* [EXERCISE REQUIREMENTS] Your answer should consist of every line in the records that holds "agent".

* [RECORDS FOR THE TASK]
|---|

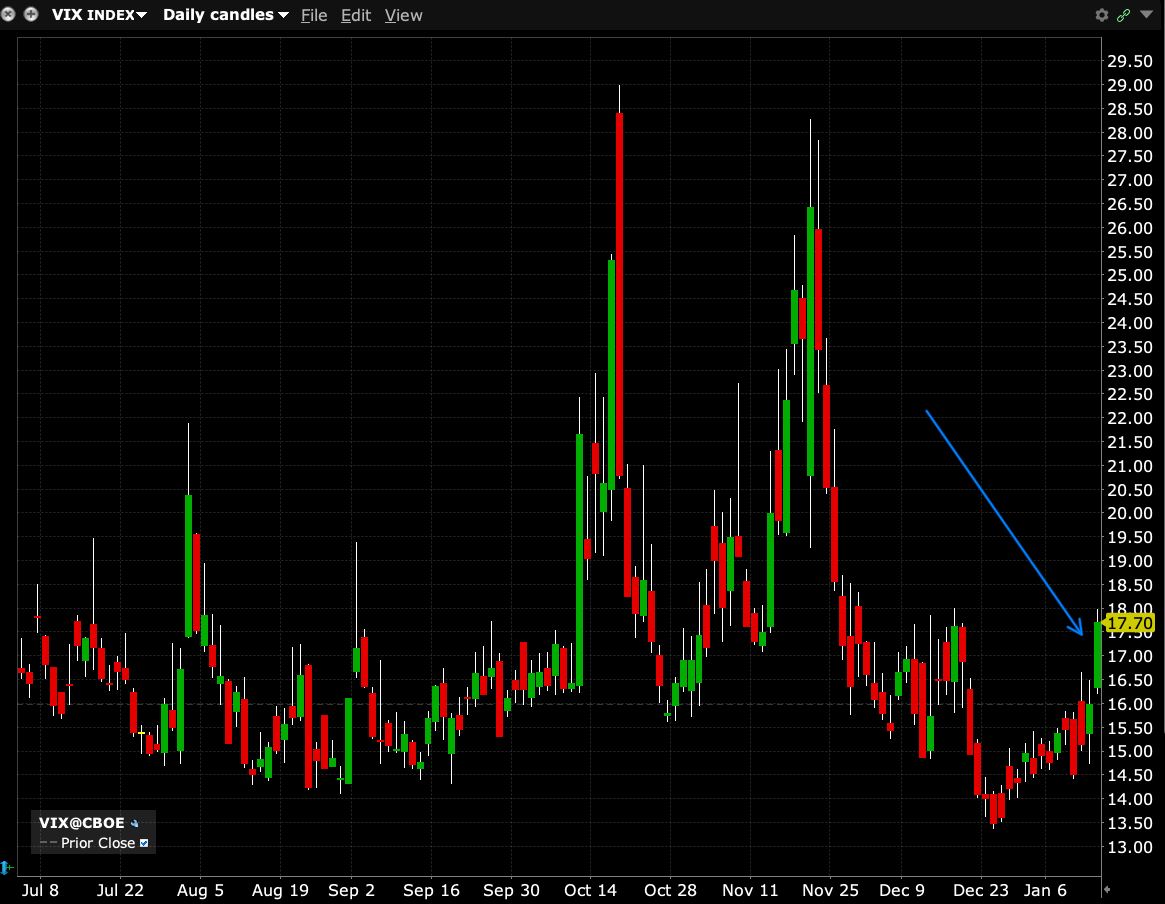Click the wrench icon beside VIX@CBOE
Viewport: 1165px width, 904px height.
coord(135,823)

|---|

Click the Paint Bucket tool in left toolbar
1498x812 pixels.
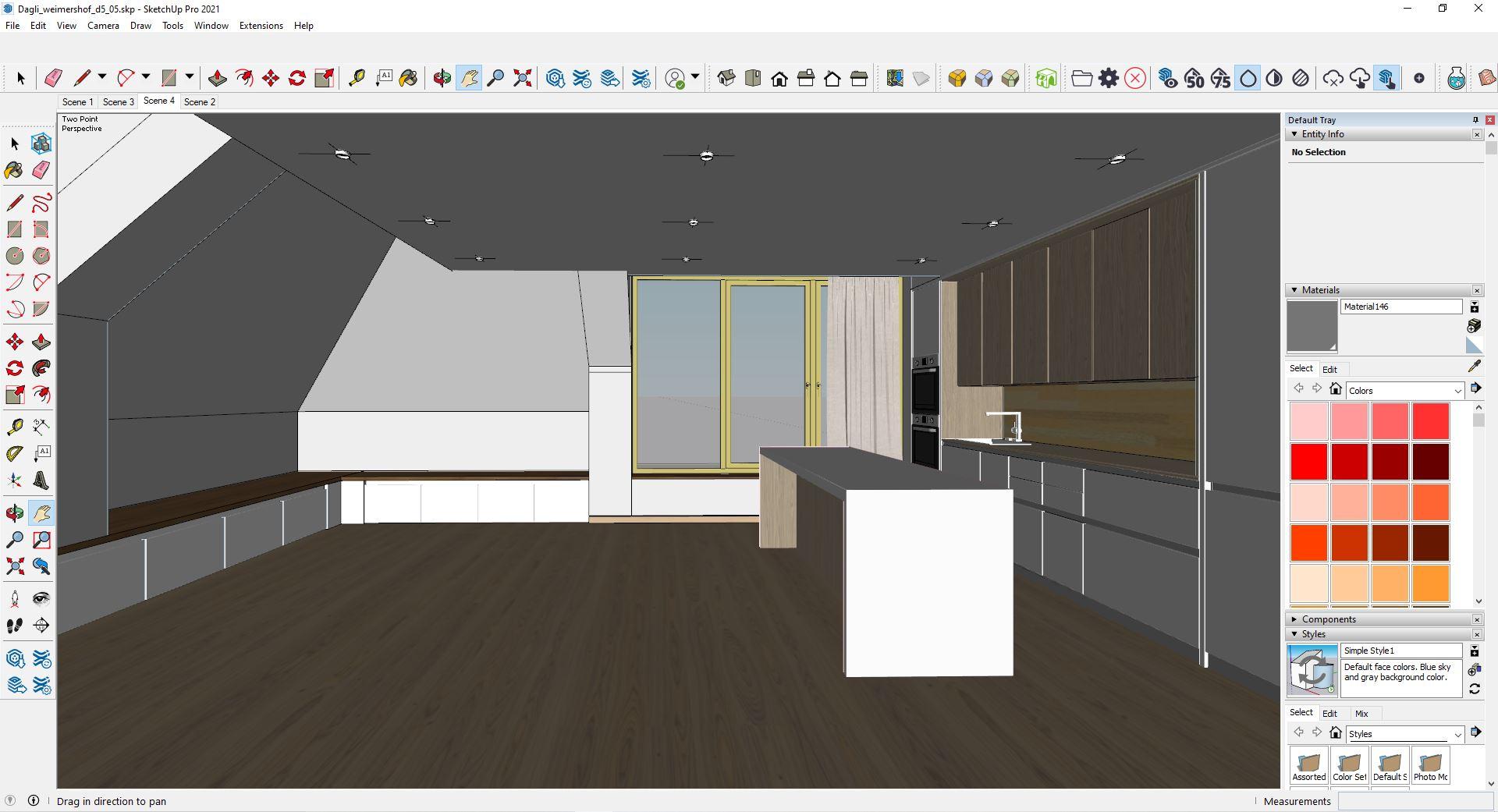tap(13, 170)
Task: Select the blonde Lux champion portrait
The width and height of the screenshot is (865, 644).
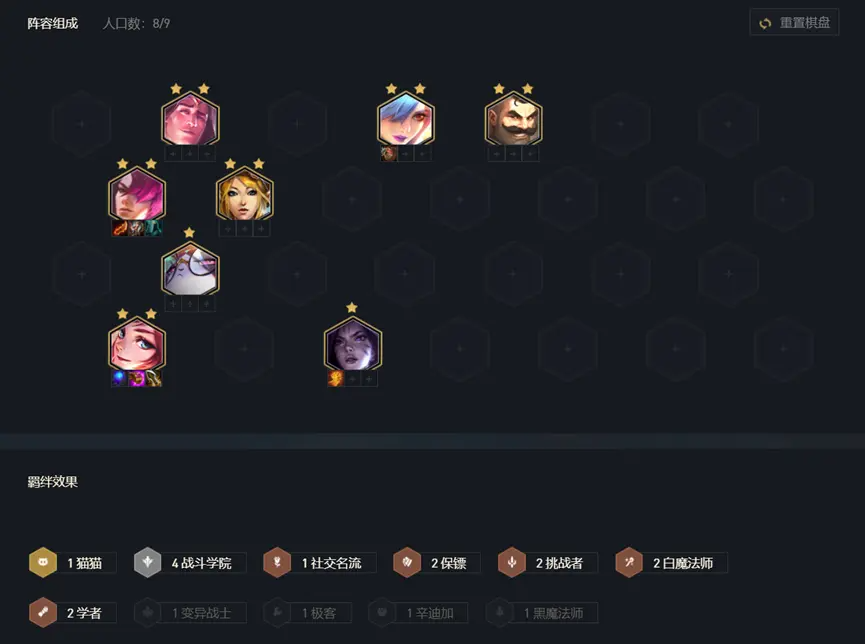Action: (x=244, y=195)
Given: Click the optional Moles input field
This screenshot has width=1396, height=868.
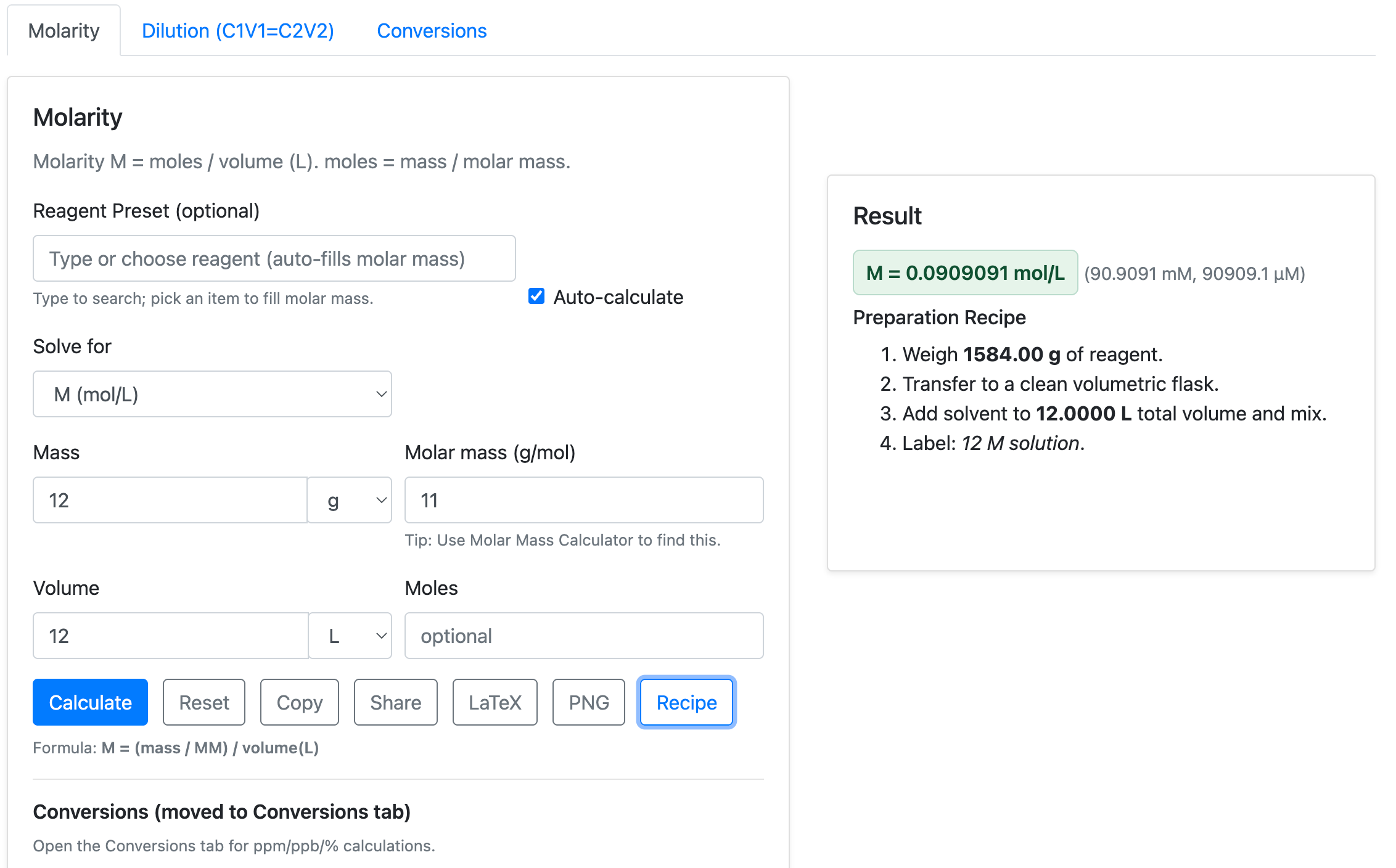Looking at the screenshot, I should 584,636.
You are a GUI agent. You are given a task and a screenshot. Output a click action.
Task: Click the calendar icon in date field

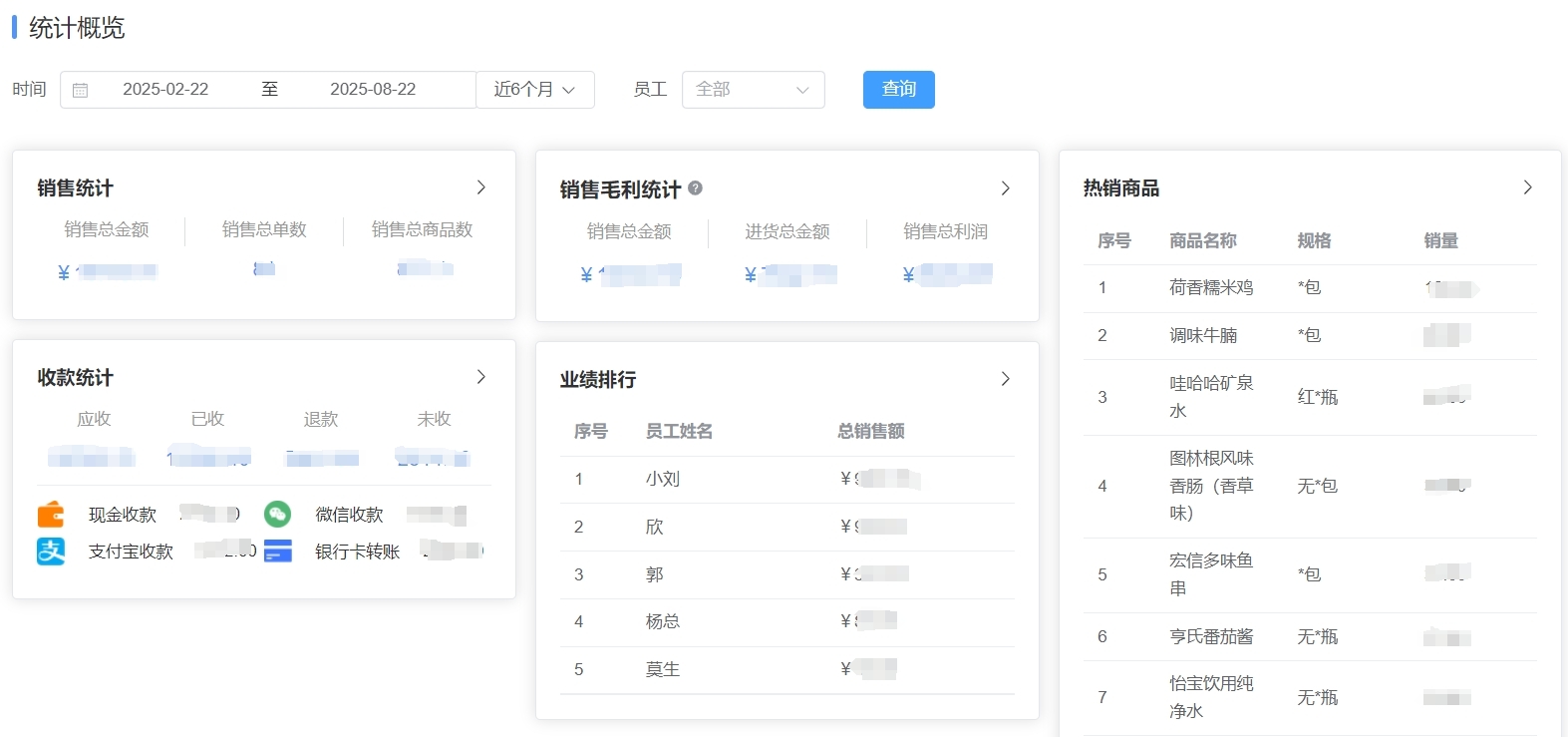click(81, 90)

|---|

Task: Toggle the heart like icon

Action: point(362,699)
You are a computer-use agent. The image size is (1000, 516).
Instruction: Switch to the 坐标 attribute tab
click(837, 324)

|---|

* [RESULT OF THIS TASK]
You are a GUI agent. You are given a task and a screenshot. Output a click action.
You are a computer-use agent. The image size is (1000, 516).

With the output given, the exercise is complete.